Work request:
Reproduce the entries below exactly, but only from the line containing "[Compressport] (340, 2280)" to the line containing "Τιμή (ακριβότερη) (188, 204)", inclusive.

▬▬▬

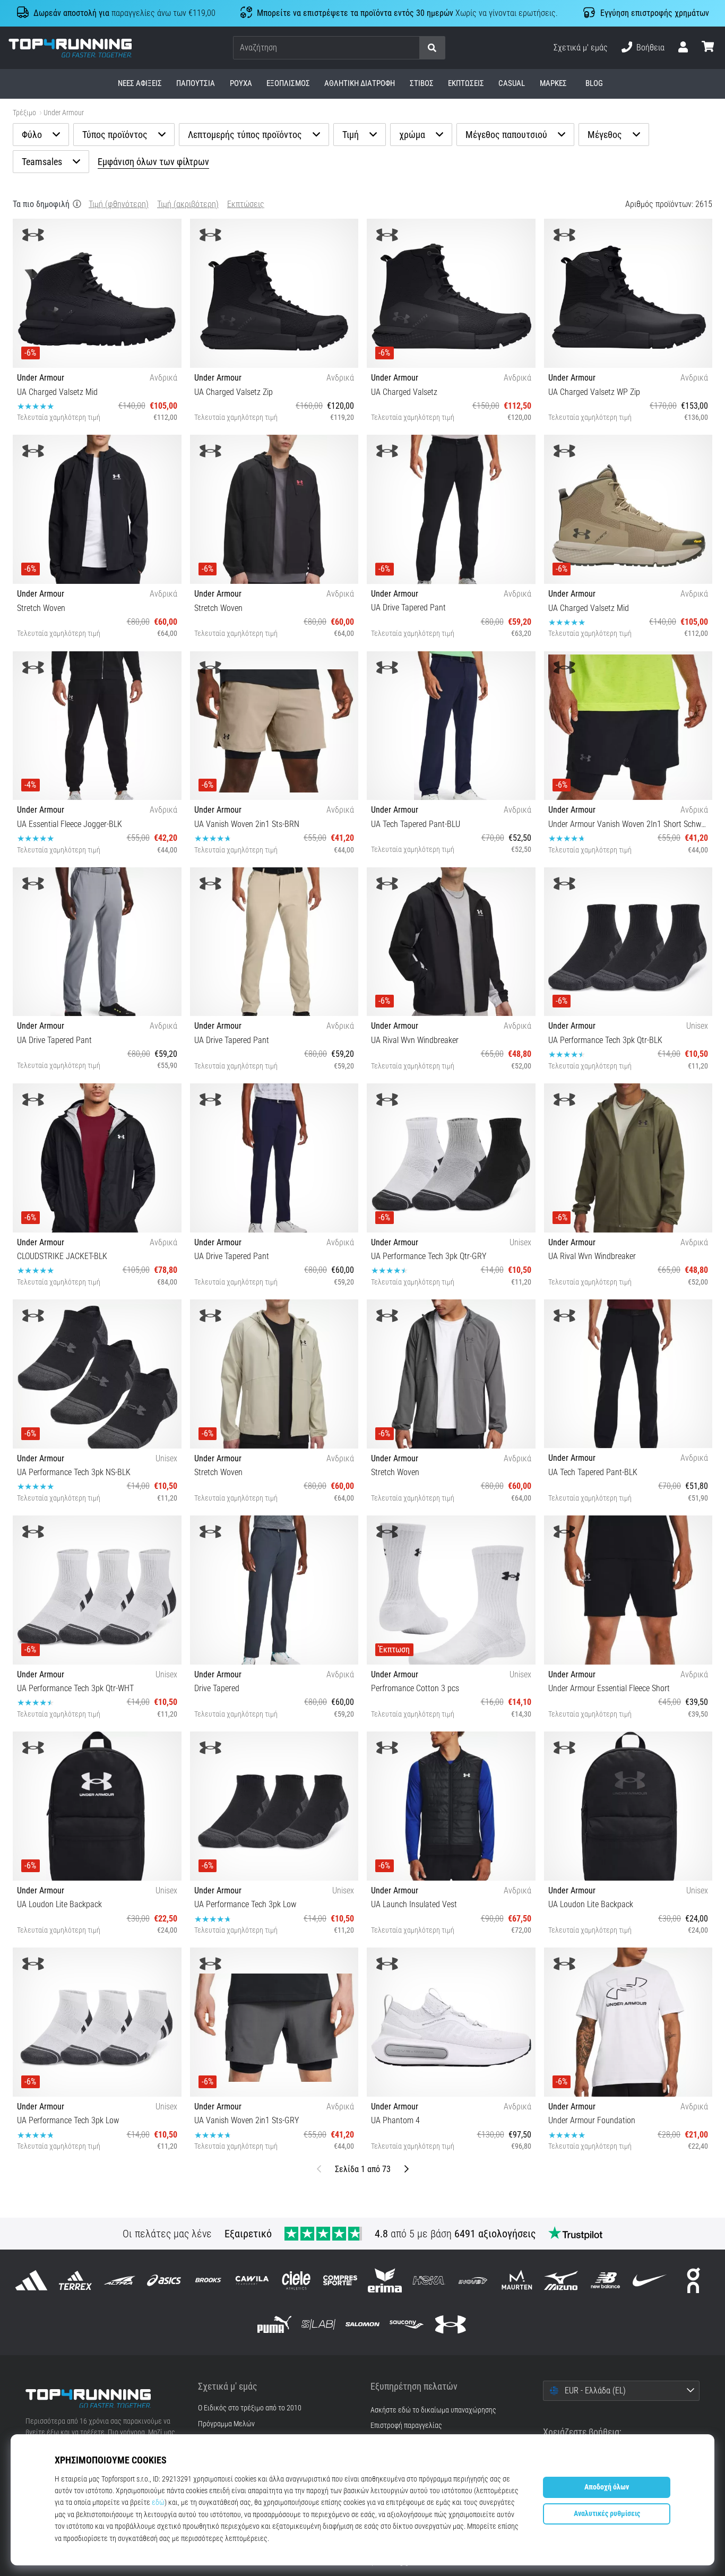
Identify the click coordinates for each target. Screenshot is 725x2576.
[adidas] (32, 2280)
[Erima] (384, 2280)
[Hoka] (429, 2280)
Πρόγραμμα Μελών (226, 2424)
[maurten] (517, 2280)
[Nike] (649, 2280)
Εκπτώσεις (245, 204)
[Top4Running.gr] (103, 2398)
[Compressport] (340, 2280)
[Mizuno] (561, 2280)
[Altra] (120, 2280)
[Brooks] (208, 2280)
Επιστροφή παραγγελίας (406, 2425)
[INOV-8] (473, 2280)
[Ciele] (296, 2280)
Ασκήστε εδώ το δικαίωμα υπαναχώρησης (433, 2410)
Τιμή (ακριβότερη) (188, 204)
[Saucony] (407, 2325)
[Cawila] (252, 2280)
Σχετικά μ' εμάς (581, 47)
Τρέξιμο (24, 112)
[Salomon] (362, 2325)
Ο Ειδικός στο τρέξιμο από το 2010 (249, 2408)
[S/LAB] (318, 2325)
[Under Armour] (451, 2325)
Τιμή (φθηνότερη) (119, 204)
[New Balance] (605, 2280)
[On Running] (693, 2280)
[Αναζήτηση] (432, 48)
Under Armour (64, 112)
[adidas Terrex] (76, 2280)
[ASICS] (164, 2280)
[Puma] (274, 2325)
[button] (411, 48)
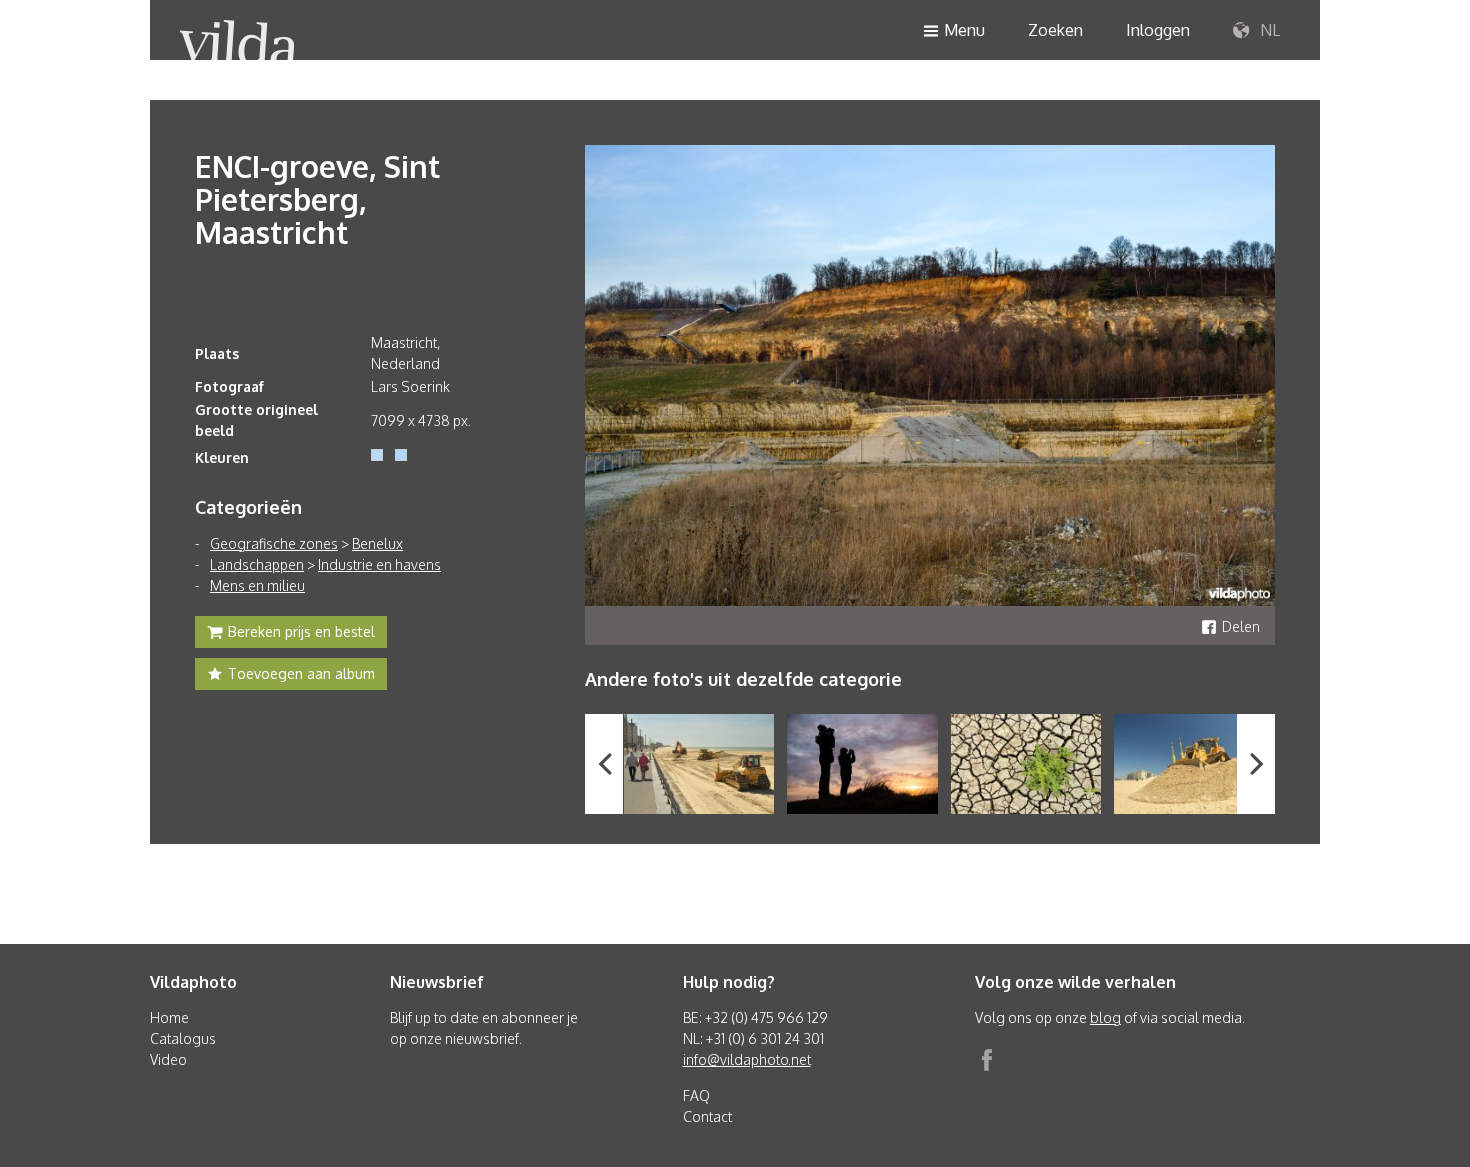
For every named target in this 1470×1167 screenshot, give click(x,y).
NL (1268, 30)
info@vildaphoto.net (747, 1059)
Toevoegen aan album (301, 673)
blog (1105, 1017)
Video (168, 1059)
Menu (964, 30)
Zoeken (1055, 30)
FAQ (696, 1095)
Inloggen (1158, 30)
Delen (1241, 626)
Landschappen (257, 564)
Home (169, 1017)
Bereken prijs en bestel (301, 631)
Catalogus (183, 1038)
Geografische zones (274, 543)
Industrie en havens (379, 564)
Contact (707, 1116)
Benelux (377, 543)
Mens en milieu (257, 585)
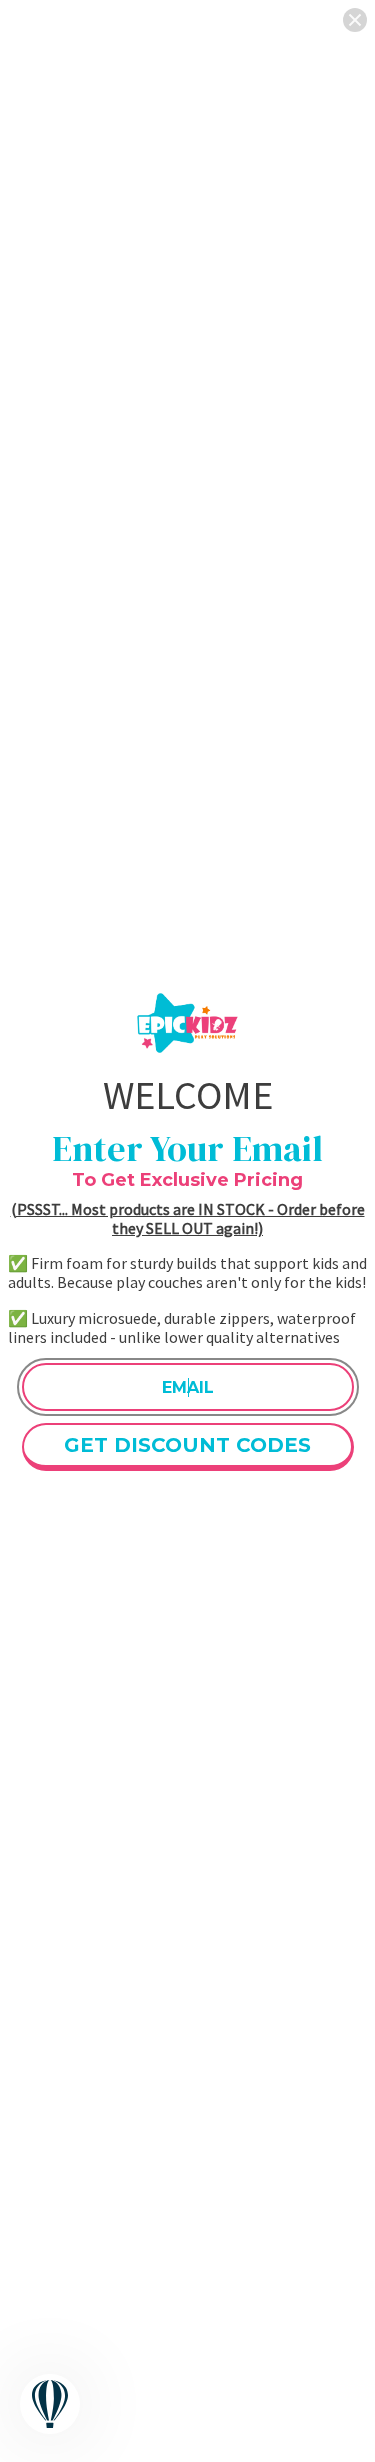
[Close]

▬▬▬

Response below:
[Compressport] (340, 2280)
[Mizuno] (561, 2280)
[Altra] (120, 2280)
[Brooks] (208, 2280)
Επιστροφή παραγγελίας (406, 2425)
[INOV-8] (473, 2280)
[Ciele] (296, 2280)
Ασκήστε εδώ το δικαίωμα υπαναχώρησης (433, 2410)
Τιμή (ακριβότερη) (188, 204)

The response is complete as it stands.